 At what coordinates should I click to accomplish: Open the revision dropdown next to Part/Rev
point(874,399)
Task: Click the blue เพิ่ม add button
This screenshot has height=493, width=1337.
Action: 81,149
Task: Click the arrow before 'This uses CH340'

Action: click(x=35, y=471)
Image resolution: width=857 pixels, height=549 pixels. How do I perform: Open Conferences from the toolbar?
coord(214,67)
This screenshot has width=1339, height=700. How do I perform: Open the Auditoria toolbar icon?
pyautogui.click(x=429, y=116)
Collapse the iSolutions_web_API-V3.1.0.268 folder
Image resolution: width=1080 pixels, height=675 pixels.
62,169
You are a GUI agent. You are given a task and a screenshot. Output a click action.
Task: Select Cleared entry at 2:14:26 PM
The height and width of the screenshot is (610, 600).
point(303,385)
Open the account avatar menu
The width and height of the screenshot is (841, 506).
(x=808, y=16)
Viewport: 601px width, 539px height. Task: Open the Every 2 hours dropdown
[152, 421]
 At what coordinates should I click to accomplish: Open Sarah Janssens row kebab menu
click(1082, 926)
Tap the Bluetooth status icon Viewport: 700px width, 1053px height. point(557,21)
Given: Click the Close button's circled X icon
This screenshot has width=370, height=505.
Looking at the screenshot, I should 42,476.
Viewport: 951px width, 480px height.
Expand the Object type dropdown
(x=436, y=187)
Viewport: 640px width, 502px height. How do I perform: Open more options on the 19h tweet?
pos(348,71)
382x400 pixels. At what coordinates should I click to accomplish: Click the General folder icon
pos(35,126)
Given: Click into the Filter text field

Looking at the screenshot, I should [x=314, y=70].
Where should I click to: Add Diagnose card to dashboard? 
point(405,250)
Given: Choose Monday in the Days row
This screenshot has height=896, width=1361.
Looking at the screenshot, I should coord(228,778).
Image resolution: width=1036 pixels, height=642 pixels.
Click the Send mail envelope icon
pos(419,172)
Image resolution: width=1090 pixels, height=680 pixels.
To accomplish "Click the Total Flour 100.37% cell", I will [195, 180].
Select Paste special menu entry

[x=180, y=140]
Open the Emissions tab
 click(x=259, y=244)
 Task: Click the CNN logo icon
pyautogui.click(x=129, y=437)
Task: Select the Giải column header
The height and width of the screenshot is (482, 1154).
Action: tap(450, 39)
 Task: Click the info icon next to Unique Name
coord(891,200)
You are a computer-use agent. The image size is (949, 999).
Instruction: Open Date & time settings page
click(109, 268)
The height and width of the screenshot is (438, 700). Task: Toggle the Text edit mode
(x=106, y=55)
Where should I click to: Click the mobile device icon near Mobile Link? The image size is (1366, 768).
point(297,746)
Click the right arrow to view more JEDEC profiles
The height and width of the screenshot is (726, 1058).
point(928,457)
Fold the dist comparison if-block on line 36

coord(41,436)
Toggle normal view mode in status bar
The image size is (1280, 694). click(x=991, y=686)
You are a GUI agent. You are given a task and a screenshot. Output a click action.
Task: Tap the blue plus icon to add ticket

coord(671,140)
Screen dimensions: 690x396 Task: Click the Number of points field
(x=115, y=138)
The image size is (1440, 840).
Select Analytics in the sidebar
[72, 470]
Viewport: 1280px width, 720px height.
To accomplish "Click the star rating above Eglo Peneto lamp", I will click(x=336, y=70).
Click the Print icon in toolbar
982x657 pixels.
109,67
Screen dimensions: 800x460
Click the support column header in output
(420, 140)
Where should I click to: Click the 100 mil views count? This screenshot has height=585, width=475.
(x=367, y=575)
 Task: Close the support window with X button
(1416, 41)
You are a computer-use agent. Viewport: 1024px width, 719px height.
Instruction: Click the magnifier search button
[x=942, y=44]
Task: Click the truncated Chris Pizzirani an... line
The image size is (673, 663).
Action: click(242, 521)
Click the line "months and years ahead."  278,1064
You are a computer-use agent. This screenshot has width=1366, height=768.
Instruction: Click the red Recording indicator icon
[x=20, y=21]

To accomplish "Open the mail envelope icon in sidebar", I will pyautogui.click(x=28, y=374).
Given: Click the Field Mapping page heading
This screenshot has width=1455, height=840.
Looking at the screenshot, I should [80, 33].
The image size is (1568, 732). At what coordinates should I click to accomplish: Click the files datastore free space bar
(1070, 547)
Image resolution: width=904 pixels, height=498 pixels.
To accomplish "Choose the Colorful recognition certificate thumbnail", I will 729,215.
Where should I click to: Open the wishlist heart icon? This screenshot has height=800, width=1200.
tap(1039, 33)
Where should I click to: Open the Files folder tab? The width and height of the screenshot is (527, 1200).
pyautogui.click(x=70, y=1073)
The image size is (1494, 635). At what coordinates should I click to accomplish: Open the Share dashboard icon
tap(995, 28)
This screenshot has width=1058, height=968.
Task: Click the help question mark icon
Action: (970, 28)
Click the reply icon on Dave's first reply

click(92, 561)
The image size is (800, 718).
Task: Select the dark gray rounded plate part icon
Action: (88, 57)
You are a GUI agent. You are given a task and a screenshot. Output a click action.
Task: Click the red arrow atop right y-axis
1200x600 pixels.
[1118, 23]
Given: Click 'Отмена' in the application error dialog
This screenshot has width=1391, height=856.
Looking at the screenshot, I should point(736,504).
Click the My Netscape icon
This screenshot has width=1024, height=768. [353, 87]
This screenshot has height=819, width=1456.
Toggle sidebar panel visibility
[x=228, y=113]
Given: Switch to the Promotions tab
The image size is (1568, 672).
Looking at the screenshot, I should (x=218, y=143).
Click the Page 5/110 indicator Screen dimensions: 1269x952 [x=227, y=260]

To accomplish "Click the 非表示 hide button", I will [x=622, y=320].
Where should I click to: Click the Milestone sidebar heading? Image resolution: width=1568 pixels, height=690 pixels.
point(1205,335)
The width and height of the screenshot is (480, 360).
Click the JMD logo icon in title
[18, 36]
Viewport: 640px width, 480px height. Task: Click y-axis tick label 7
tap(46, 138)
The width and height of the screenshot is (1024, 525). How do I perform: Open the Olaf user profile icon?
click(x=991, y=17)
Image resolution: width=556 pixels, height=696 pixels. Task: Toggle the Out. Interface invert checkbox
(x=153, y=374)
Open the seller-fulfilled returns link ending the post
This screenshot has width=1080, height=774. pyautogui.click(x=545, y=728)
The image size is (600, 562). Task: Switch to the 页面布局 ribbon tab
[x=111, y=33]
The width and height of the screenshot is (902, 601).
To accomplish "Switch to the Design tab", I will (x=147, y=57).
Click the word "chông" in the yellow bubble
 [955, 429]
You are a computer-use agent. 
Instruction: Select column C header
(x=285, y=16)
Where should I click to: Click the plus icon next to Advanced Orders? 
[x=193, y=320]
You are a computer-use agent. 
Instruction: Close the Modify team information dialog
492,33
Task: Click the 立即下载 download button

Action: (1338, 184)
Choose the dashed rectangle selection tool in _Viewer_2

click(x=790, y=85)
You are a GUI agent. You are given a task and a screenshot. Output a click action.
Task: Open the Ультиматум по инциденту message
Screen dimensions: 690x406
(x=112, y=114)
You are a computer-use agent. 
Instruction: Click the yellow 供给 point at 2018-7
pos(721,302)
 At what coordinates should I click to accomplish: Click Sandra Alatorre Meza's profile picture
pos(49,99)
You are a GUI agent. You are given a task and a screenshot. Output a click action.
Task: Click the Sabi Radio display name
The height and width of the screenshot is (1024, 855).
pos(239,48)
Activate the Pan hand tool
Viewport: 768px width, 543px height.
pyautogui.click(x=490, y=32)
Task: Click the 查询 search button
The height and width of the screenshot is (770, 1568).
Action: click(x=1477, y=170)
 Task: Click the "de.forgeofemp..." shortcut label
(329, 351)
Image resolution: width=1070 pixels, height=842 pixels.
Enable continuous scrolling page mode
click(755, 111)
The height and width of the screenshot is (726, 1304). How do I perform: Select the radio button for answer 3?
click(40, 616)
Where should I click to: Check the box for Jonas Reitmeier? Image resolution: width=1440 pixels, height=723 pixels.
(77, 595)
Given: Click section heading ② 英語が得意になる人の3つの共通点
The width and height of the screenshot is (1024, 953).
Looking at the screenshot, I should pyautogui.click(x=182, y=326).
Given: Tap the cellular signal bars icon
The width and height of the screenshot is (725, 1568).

## [INSTRUCTIONS TO FOLLOW]
Please give back exactly the lines of the listing above that run from the one containing "The image size is (1494, 635)." through the one containing "Given: Switch to the Promotions tab", and only those.

## [EXERCISE SOLUTION]
The image size is (1494, 635). At what coordinates should I click to accomplish: Open the Share dashboard icon
tap(995, 28)
This screenshot has width=1058, height=968.
Task: Click the help question mark icon
Action: (970, 28)
Click the reply icon on Dave's first reply

click(92, 561)
The image size is (800, 718).
Task: Select the dark gray rounded plate part icon
Action: (88, 57)
You are a GUI agent. You are given a task and a screenshot. Output a click action.
Task: Click the red arrow atop right y-axis
1200x600 pixels.
[1118, 23]
Given: Click 'Отмена' in the application error dialog
This screenshot has width=1391, height=856.
Looking at the screenshot, I should point(736,504).
Click the My Netscape icon
This screenshot has width=1024, height=768. [353, 87]
This screenshot has height=819, width=1456.
Toggle sidebar panel visibility
[x=228, y=113]
Given: Switch to the Promotions tab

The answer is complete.